I wrote a web crawler with nodejs to send get requests to about 300 urls.
Here is the main loop:
for (let i = 1; i <= 300; i++) {
let page= `https://xxxxxxxxx/forum-103-${i}.html`
await getPage(page,(arr)=>{
console.log(`page ${i}`)
})
}
Here is the function getPage(url,callback):
export default async function getPage(url, callback) {
await https.get(url, (res) => {
let html = ""
res.on("data", data => {
html += data
})
res.on("end", () => {
const $ = cheerio.load(html)
let obj = {}
let arr = []
obj = $("#threadlisttableid tbody")
for (let i in obj) {
if (obj[i].attribs?.id?.substr(0, 6) === 'normal') {
arr.push(`https://xxxxxxx/${obj[i].attribs.id.substr(6).split("_").join("-")}-1-1.html`)
}
}
callback(arr)
console.log("success!")
})
})
.on('error', (e) => {
console.log(`Got error: ${e.message}`);
})
}
I use cheerio to analyze HTML and put all information i need to variable nameed ‘arr’.

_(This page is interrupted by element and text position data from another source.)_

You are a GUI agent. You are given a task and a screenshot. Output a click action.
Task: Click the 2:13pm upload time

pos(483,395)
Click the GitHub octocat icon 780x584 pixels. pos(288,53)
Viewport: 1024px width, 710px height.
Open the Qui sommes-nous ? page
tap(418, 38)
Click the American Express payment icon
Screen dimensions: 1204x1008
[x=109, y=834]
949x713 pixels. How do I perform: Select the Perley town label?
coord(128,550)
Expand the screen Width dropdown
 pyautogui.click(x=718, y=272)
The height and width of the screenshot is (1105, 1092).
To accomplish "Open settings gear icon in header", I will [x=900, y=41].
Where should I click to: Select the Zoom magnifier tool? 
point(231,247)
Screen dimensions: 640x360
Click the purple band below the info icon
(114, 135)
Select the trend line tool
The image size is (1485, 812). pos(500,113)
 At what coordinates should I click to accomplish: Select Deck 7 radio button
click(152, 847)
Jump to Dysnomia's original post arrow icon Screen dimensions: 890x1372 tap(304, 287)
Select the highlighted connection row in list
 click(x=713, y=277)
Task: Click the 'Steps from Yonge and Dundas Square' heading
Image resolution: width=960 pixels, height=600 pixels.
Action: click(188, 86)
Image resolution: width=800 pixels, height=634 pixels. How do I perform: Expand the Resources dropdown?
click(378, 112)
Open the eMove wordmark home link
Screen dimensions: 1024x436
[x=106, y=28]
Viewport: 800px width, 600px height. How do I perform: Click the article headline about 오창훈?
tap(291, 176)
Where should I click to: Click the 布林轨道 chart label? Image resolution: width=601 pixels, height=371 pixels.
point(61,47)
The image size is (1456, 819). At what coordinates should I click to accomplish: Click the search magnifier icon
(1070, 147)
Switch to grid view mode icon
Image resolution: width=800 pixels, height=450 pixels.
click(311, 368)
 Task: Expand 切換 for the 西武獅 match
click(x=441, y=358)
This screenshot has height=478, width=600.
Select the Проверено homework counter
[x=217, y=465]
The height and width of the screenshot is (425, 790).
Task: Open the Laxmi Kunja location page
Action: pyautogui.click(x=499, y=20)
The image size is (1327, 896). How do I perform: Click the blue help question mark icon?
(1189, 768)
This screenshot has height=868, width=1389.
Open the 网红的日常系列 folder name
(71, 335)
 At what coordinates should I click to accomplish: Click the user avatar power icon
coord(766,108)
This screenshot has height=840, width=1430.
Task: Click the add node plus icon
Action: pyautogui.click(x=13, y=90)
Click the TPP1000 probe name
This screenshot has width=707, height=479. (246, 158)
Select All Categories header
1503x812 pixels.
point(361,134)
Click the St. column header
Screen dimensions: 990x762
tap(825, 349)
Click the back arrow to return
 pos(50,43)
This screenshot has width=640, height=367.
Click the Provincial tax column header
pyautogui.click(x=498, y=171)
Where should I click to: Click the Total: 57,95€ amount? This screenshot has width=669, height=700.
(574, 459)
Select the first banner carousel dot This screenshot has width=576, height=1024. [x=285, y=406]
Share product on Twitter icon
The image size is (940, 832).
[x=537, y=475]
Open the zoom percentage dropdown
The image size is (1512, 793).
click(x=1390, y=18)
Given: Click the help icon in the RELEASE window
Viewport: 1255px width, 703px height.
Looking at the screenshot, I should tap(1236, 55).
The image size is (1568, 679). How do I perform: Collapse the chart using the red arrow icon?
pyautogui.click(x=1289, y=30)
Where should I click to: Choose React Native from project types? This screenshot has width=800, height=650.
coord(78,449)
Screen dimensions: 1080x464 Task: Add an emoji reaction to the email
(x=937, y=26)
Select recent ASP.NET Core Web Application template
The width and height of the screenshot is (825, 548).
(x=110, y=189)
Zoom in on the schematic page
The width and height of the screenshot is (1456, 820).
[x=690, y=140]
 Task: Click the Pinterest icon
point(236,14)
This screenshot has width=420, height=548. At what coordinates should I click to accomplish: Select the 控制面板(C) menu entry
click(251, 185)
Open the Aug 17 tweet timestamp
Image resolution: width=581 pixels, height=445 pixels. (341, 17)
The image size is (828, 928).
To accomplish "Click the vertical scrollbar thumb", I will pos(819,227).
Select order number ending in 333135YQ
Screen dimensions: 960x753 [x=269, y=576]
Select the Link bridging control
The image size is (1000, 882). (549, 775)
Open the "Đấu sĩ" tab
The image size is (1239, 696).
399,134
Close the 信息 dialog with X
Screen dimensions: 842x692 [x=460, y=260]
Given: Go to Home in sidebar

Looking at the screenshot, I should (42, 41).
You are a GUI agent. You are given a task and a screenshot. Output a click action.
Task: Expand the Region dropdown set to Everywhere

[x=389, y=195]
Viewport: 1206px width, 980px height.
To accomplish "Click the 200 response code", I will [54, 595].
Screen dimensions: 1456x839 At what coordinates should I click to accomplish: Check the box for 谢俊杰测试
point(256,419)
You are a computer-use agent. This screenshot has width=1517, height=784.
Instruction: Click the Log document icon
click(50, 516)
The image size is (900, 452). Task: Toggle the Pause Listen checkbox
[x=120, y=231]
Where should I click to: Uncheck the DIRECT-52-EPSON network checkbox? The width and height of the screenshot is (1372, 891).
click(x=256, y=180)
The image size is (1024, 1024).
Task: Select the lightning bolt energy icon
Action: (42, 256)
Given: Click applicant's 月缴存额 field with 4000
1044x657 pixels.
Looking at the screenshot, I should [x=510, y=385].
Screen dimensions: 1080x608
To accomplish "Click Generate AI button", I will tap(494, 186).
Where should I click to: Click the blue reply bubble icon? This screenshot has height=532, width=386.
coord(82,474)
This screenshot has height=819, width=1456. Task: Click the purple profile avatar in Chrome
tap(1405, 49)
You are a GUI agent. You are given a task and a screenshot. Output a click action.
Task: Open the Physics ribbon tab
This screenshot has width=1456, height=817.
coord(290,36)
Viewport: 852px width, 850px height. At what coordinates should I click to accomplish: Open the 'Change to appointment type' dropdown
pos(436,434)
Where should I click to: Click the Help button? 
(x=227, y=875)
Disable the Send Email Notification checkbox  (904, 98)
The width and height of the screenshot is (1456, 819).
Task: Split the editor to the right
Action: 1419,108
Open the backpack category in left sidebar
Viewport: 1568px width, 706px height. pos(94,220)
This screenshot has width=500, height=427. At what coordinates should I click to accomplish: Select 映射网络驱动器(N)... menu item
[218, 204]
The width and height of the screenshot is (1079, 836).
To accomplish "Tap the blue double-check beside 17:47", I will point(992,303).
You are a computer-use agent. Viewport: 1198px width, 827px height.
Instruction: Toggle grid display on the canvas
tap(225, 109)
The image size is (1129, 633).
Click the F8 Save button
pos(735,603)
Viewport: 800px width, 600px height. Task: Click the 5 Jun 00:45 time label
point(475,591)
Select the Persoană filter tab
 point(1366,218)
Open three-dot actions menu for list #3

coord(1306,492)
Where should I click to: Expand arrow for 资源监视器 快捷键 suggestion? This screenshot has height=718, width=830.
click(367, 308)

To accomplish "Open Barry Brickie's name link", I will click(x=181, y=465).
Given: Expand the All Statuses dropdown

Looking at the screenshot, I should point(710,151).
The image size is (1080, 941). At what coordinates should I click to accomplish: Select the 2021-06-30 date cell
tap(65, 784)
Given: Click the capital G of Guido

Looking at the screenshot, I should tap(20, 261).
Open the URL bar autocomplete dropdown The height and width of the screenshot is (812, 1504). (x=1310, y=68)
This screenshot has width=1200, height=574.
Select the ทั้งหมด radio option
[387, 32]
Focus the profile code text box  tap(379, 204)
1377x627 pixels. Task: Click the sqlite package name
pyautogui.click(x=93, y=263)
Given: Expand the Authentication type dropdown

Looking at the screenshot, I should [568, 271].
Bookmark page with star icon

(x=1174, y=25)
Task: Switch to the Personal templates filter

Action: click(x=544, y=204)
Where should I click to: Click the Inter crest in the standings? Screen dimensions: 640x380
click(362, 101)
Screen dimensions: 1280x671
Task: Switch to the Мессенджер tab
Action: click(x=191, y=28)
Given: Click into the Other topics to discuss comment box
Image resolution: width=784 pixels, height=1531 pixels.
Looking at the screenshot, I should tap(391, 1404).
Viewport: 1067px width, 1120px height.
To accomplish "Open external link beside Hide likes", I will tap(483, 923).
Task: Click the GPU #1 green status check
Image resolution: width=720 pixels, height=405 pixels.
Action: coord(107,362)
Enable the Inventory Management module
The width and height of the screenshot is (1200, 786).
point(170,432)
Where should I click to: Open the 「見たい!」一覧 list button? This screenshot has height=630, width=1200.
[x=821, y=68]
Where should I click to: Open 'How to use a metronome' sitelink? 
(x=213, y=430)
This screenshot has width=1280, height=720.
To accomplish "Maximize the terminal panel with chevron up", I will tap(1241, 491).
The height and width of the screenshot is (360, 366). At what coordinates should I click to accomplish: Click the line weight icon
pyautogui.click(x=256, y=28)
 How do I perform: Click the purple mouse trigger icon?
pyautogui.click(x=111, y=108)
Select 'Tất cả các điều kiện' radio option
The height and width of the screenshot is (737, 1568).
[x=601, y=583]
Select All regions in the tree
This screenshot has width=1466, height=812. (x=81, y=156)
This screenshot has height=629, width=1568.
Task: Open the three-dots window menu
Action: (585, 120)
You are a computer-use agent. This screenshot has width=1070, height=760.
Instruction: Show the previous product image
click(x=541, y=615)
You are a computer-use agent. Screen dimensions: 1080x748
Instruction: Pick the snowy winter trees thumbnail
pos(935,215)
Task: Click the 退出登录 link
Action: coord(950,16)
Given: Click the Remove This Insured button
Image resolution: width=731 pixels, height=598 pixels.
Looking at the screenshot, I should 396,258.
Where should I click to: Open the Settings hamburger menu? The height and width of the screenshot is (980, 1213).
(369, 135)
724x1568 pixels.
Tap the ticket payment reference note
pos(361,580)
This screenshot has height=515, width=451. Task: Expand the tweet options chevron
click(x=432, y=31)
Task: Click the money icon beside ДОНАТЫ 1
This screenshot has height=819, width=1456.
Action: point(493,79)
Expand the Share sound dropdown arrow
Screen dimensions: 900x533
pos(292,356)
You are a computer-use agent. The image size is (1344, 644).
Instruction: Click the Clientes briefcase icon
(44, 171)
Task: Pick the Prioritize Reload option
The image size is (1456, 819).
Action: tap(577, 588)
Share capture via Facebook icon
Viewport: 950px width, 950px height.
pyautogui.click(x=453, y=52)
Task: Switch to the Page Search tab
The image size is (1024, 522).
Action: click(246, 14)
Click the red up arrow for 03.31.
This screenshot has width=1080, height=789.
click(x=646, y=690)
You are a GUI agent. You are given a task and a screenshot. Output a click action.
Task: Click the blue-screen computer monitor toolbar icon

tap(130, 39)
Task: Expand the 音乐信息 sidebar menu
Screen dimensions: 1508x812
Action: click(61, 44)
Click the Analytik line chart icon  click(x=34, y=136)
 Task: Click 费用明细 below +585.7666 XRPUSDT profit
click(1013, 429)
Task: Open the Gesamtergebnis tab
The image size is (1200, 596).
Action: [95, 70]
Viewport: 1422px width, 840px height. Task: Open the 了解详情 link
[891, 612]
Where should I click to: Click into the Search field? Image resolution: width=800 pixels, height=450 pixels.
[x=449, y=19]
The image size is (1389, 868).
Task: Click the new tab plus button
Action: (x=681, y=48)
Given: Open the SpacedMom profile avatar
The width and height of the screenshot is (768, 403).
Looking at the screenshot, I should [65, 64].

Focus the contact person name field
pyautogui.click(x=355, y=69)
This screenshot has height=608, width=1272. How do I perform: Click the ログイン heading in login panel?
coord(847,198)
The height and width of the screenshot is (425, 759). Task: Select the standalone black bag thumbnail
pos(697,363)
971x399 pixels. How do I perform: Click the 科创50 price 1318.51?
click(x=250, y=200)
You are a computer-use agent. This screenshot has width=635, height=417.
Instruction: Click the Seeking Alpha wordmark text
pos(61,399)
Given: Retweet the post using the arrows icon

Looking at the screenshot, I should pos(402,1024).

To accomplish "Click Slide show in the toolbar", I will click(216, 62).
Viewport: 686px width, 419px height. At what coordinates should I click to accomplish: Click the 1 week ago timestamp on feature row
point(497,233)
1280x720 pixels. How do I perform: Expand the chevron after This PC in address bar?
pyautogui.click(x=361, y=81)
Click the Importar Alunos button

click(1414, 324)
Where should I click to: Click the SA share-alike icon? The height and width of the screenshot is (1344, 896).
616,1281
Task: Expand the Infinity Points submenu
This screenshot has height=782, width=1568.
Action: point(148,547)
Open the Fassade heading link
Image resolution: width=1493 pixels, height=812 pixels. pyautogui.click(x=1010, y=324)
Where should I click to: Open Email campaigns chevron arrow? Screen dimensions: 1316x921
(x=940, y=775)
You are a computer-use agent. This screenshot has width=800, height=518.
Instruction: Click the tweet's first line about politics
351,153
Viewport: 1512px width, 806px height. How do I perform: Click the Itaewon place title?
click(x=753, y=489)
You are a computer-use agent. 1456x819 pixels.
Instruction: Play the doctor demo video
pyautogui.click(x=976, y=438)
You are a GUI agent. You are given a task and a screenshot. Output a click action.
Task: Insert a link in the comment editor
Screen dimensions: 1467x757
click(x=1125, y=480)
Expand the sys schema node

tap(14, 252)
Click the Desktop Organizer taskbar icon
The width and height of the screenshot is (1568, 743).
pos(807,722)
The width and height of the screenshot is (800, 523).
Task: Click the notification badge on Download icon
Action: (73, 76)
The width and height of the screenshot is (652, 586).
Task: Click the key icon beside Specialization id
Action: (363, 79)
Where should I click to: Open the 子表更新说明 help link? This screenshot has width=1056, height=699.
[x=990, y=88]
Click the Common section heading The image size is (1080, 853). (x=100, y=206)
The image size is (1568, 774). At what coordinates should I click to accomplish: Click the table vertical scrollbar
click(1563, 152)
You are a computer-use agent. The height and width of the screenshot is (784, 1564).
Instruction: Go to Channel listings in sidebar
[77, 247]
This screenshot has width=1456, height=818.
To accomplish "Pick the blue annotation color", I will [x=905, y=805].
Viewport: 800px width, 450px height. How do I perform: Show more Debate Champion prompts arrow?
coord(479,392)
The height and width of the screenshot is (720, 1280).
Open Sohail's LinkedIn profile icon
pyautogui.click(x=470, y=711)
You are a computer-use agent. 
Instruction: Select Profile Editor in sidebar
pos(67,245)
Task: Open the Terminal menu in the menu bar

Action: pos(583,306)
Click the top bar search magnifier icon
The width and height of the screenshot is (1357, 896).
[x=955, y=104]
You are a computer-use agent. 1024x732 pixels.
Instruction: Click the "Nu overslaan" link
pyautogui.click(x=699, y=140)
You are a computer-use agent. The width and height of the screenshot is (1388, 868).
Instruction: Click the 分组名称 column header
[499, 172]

The program will report an error after running normally for a period of time,like that:
...
success!
page 121
success!
page 113
success!
page 115
success!
Got error: connect ETIMEDOUT 172.67.139.206:443
Got error: connect ETIMEDOUT 172.67.139.206:443
Got error: connect ETIMEDOUT 172.67.139.206:443
Got error: connect ETIMEDOUT 172.67.139.206:443
Got error: connect ETIMEDOUT 172.67.139.206:443
Got error: connect ETIMEDOUT 172.67.139.206:443
I have two questions:
1.What is the reason for the error? Is it because I am sending too many get requests? How can I limit the request frequency?
2.As you can see, The order in which the pages are accessed is chaotic,how to control them?
I have tried using other modules to send get request (such as Axios) but it didn’t work.